● Exercise directions:
Rewrite everything in the records from the line containing "This screenshot has width=980, height=808." down to the line containing "click(x=849, y=19)" as a Markdown table with the columns Row and Line, numbering each line and omitting blank lines. Keep the pictures out of your answer.

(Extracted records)
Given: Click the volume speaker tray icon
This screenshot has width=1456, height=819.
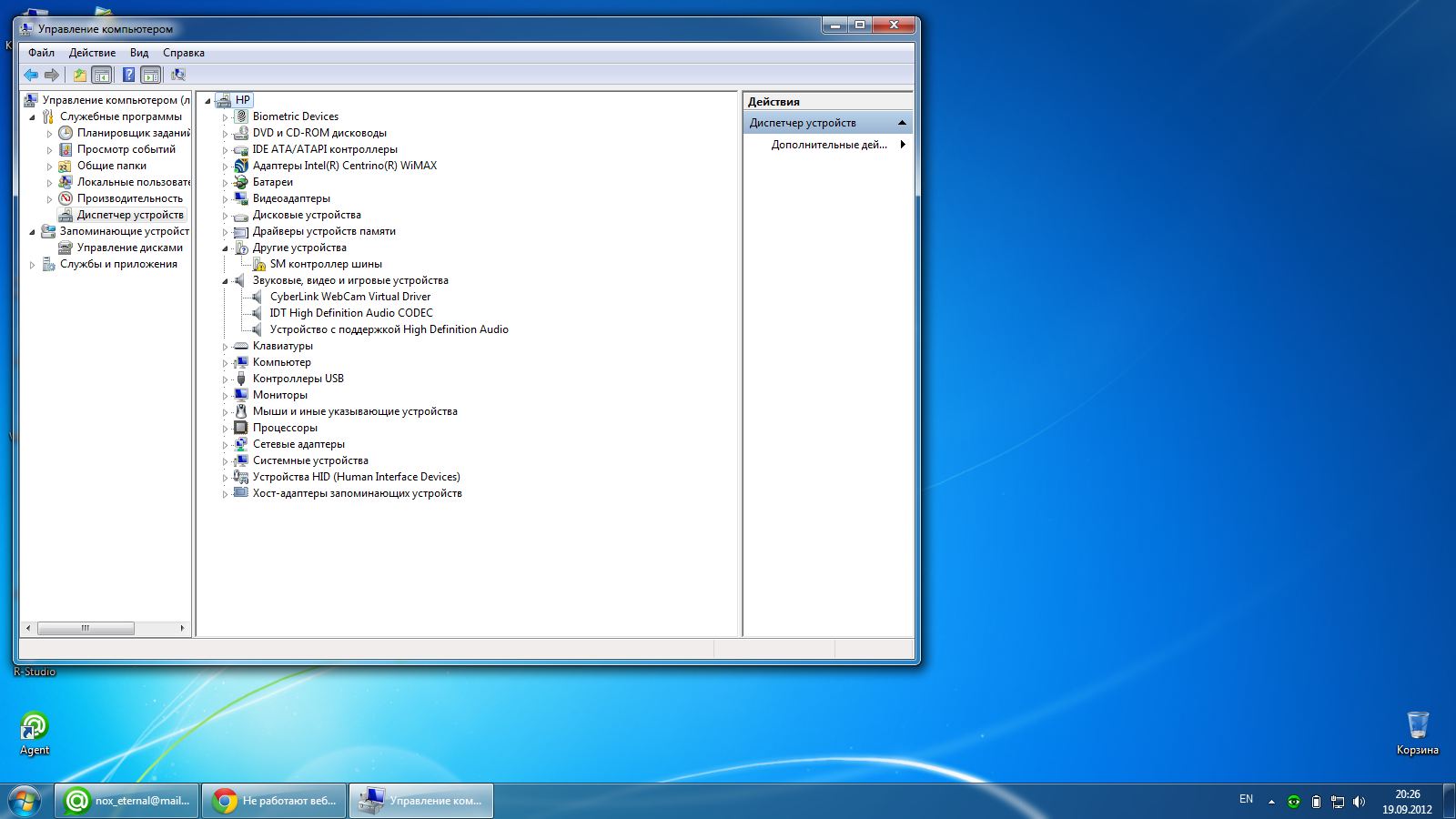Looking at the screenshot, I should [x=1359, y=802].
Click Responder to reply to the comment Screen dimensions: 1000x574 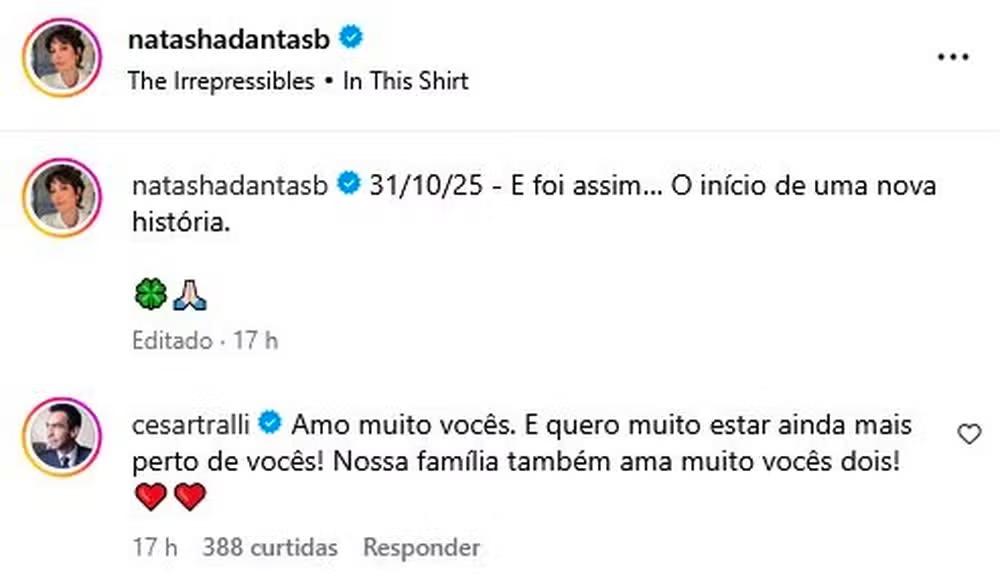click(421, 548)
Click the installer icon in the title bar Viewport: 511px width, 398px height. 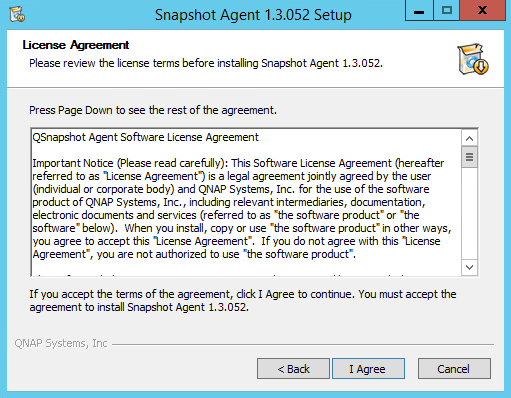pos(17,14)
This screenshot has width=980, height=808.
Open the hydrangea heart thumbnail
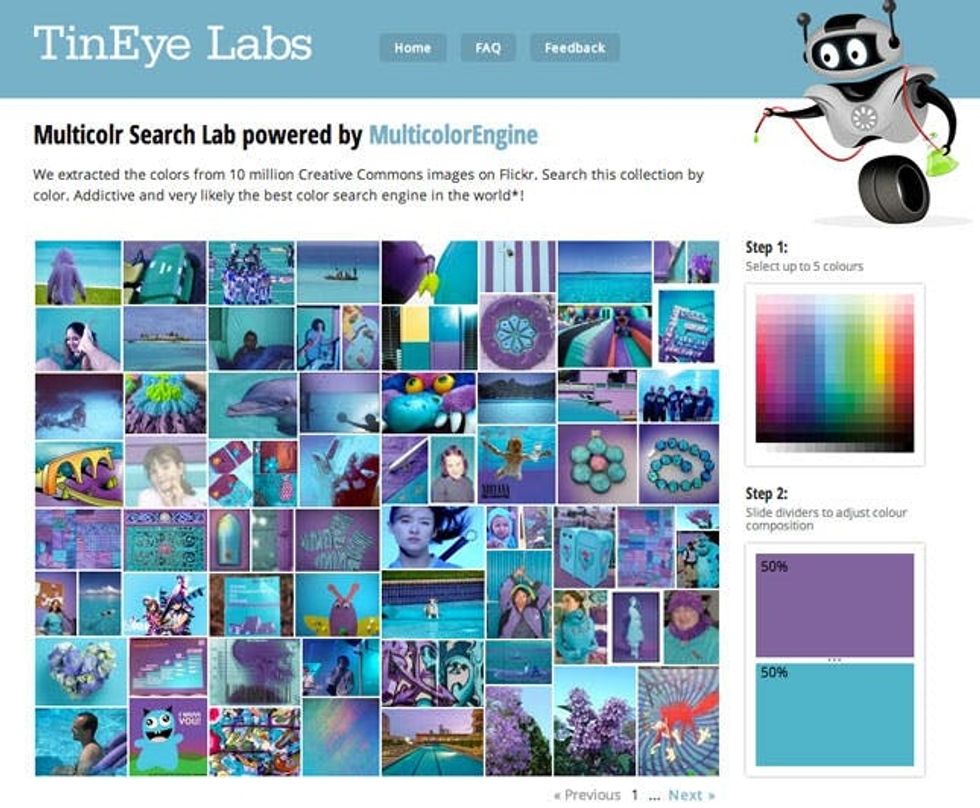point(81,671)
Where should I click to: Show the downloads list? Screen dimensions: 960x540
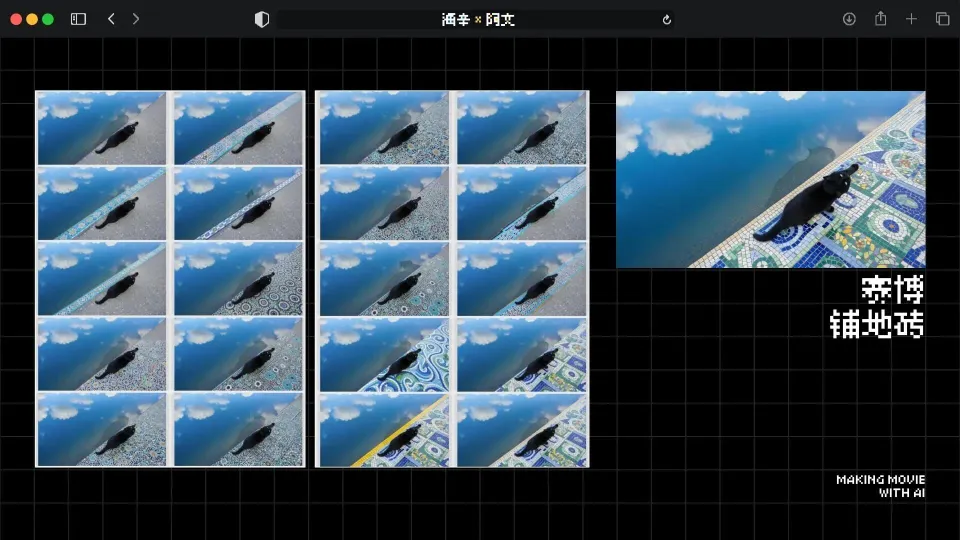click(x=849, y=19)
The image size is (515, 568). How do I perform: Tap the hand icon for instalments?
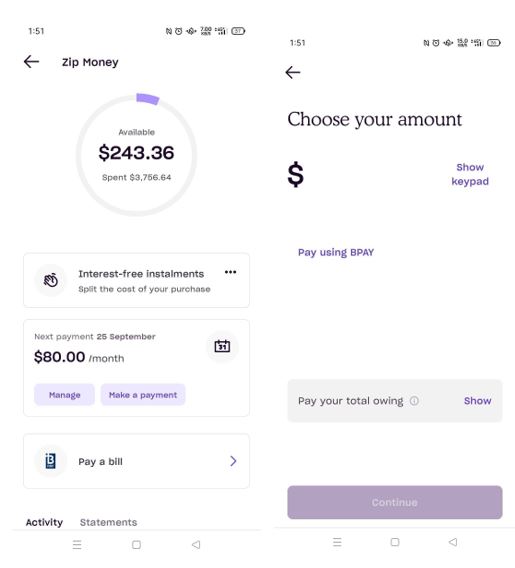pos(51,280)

* * *

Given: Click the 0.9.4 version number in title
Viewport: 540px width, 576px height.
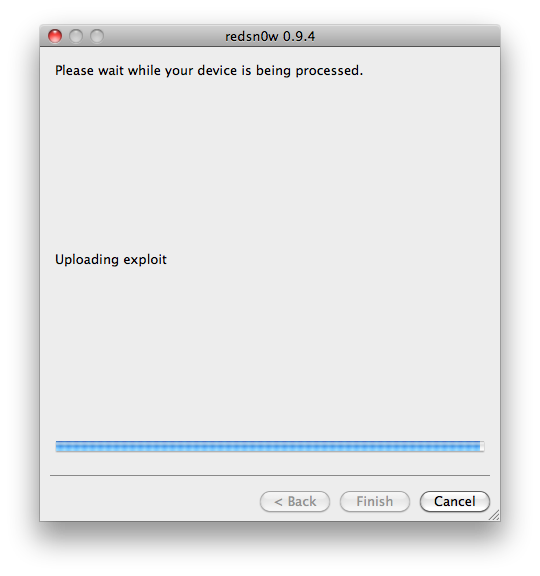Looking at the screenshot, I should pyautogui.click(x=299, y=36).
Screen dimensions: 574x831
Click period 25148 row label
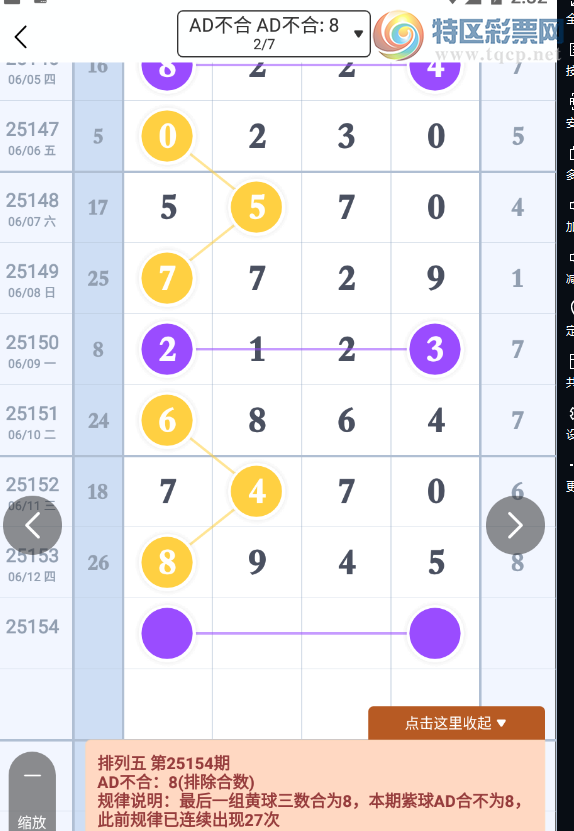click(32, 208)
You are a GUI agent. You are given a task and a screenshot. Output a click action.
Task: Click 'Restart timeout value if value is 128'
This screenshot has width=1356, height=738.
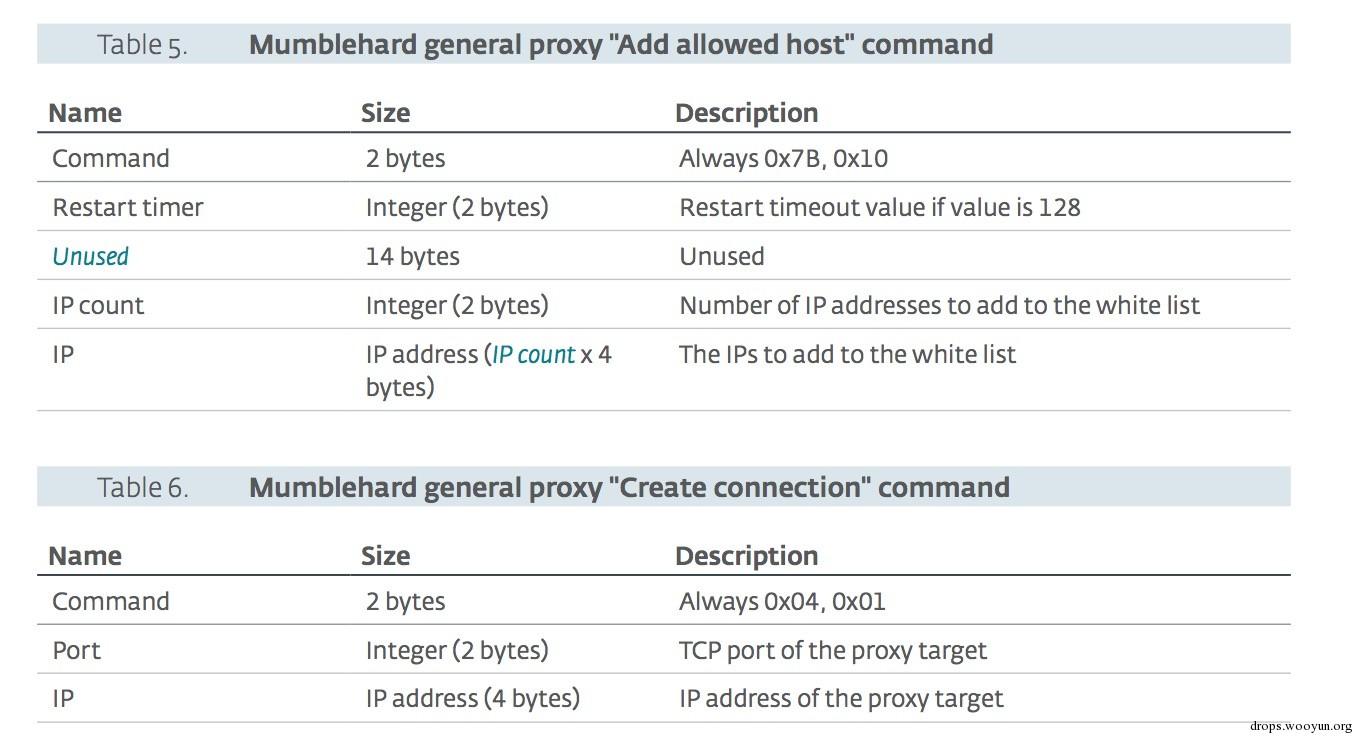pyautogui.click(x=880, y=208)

● In response:
| Row | Line |
|---|---|
| 1 | This screenshot has width=980, height=808. |
| 2 | Open the hydrangea heart thumbnail |
| 3 | point(81,671) |
| 4 | Where should I click to: Show the downloads list? Screen dimensions: 960x540 |
| 5 | click(x=849, y=19) |